PASSAGE GIVEN
==============================

Thursday, September 24, 2009

A quick comment about Mahmoud Ahmadinejad

I'll just say that a lot of what you think he says, he didn't actually say. He's very aggressively mistranslated on a routine basis now.

I'd suspect that if you read the full texts of his statements you'd find him basically reasonable all the time.

He is an anti-Zionist. He does believe the creation of Israel was an injustice that should be corrected by the people there now and also the refugees who were forced out having a referendum where they'd be free to vote to end Israel's status as a Jewish state.

The problem is that his real point of view is very offensive to people who have emotional ties to Israel, but it isn't that offensive to people who aren't already attached to Zionism. The distortions and exaggerations are meant so you'll be as offended by what you think he says as Zionists already are by what he actually says.

Original "Wiped off the map" speech

Yesterday's UN speech

Interview with the Associated Press

Interview with Ann Curry from MSNBC


N. Friedman said...

One does not have to be a friend of Israel to recognize Ahmadinejad as a classic Antisemite - in the European sense of the word. That you do not is beyond me.

Moreover, his October 26, 2005 speech, cited by you, is not even pro-Palestinian. Rather, he proposes using the Palestinian Arabs to assist in a Muslim reconquista of lands lost to European Christians.

==============================

DATA RECORDS
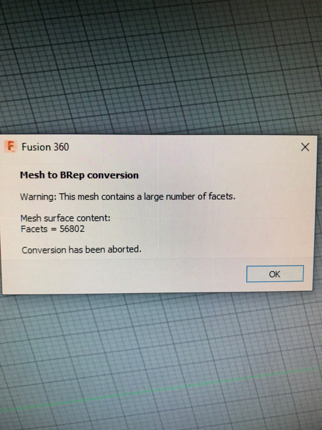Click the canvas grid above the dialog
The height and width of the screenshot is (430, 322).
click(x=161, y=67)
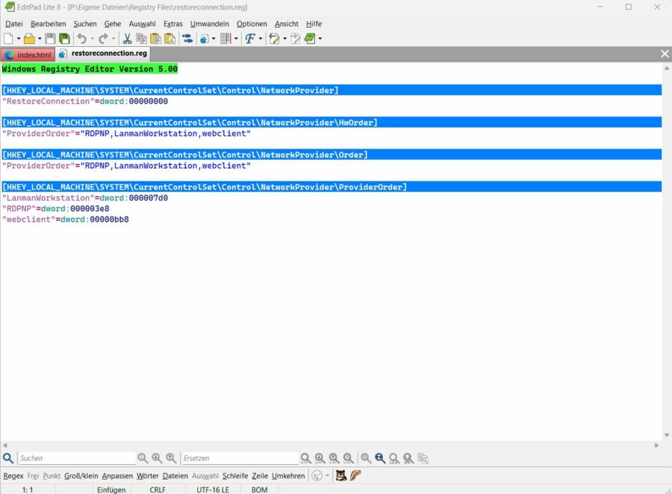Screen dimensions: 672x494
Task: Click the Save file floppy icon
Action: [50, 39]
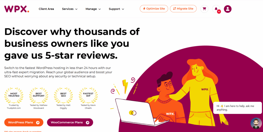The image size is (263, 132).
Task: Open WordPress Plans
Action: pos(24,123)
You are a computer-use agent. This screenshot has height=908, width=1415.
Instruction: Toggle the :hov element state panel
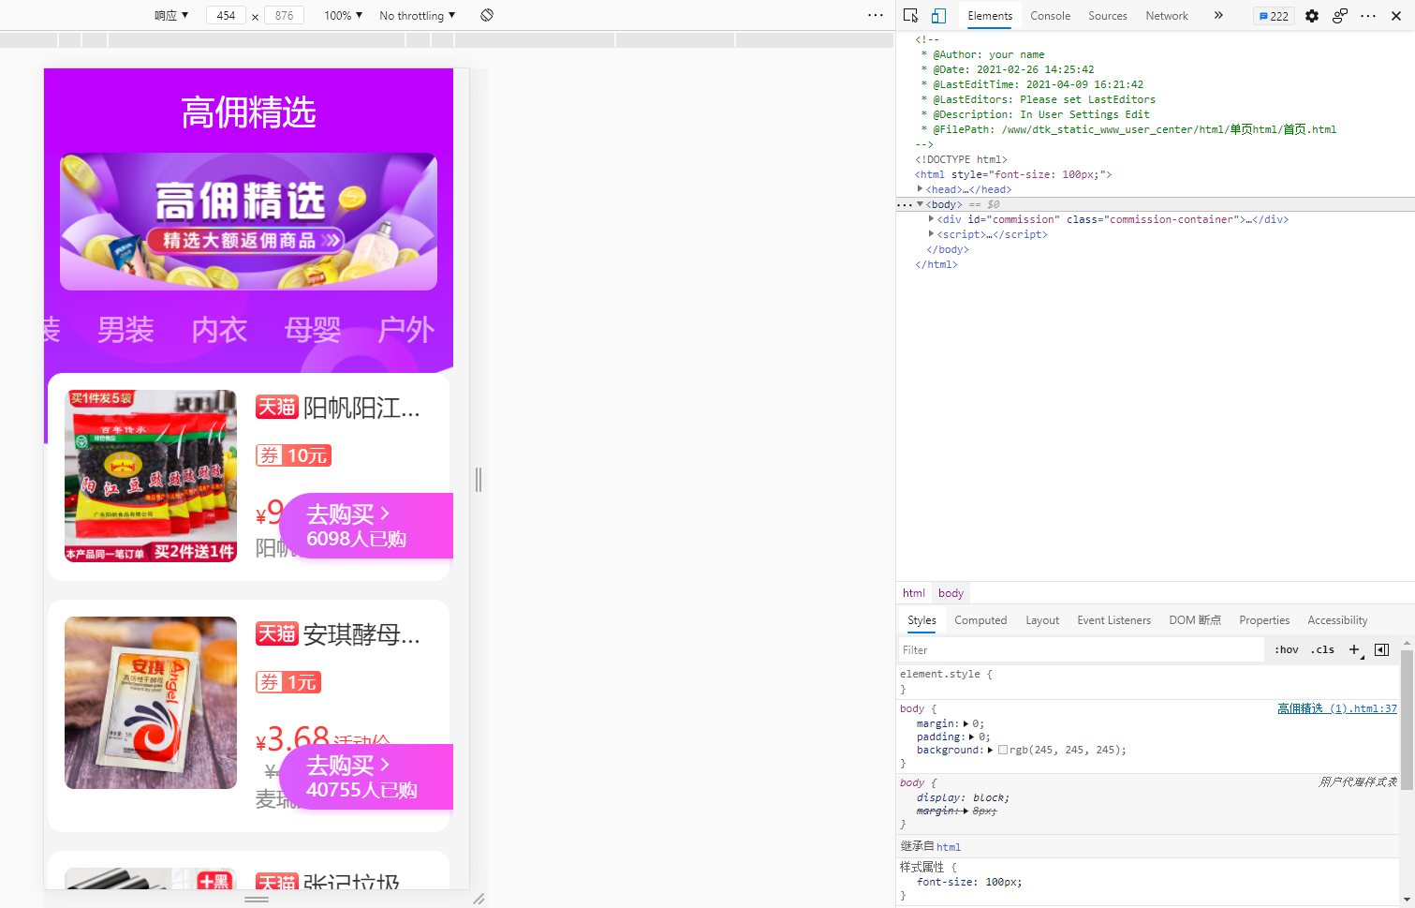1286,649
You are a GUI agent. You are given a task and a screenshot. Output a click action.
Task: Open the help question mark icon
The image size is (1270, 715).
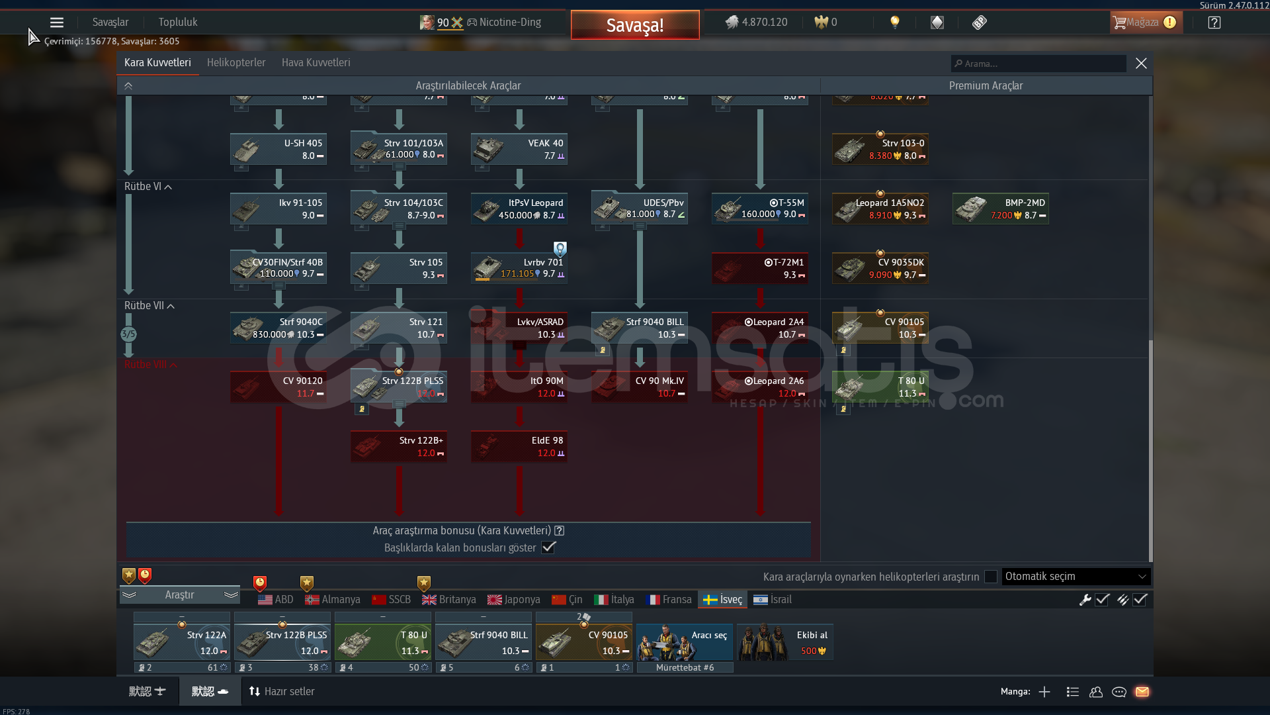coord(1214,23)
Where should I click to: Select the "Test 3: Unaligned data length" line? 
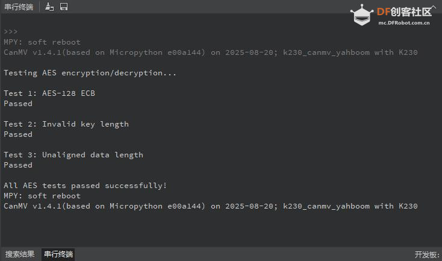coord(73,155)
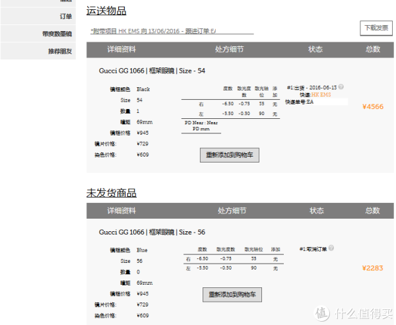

==============================

SHORT EXERCISE A
Pick out each row containing the string "icon" and copy it.
SHORT EXERCISE B
Resume the post on Mahmoud Ahmadinejad from the point at which it stops.
The post on Mahmoud Ahmadinejad and the rows are unrelated to each other.

EXPECTED OUTPUT A
Task: Click the Save file floppy icon
Task: Open the help question mark icon

EXPECTED OUTPUT B
All of that may, to you, sound reasonable but it is, in fact, religious lunacy.

Arnold Evans said...

You again?

Of course Ahmadinejad isn't European. Give me a definition of "classic Antisemite - in the European sense of the word"

As I say, he is guilty of being anti-Zionist - and Zionists react to anti-Zionism emotionally. No rational argument can address that.

If your claim is that Ahmadinejad has some hatred of Jews, and that supposed hatred of Jews would be felt even if a Jewish state had been established in Utah, then your claim is ridiculous.

The thing is, N. Friedman, you are a friend of Israel for reasons that go beyond rationality. I have no hope of convincing you that I'm right or converting you. So we're rapidly going to reach the point where it's best for us to just agree to disagree, but further discussion would be pointless. Just telling you in advance.

N. Friedman said...

Antisemites claim that Jews are behind conspiracies. According to Ahmadinejad, Jews have the world in their control. That is classically European Antisemitism - essentially the same theory asserted by Hitler, by the way. Read Ahmadinejad's recent rants where he says exactly that.

Saying that one supports Israel is not an excuse to avoid dialogue. My impression is that Jews - including Israel's Jewish supporters - are not a stupid bunch and do not merely support Israel for emotional reasons. Your position sounds to me like a form of essentialist nonsense.

Now, you think Israel was a bad idea. Perhaps, you prefer that Jews had remained in Europe - where they would have been killed in large numbers - than to seek refuge where it was available. Or, is this all pie in the sky thinking, where the practical implications do not matter. And, consider: Palestinian Arabs can end the Arab Israeli dispute in an hour. Jews are not in that position. You do not have to have sympathy for the Israelis to understand that fact.

Arnold Evans said...

So that'll be your definition? Classical Anti-Semitism is the belief that Jews are behind conspiracies? I'll go with that definition if it's what you present.

Of course Ahmadinejad has never said Jews have the world in their control.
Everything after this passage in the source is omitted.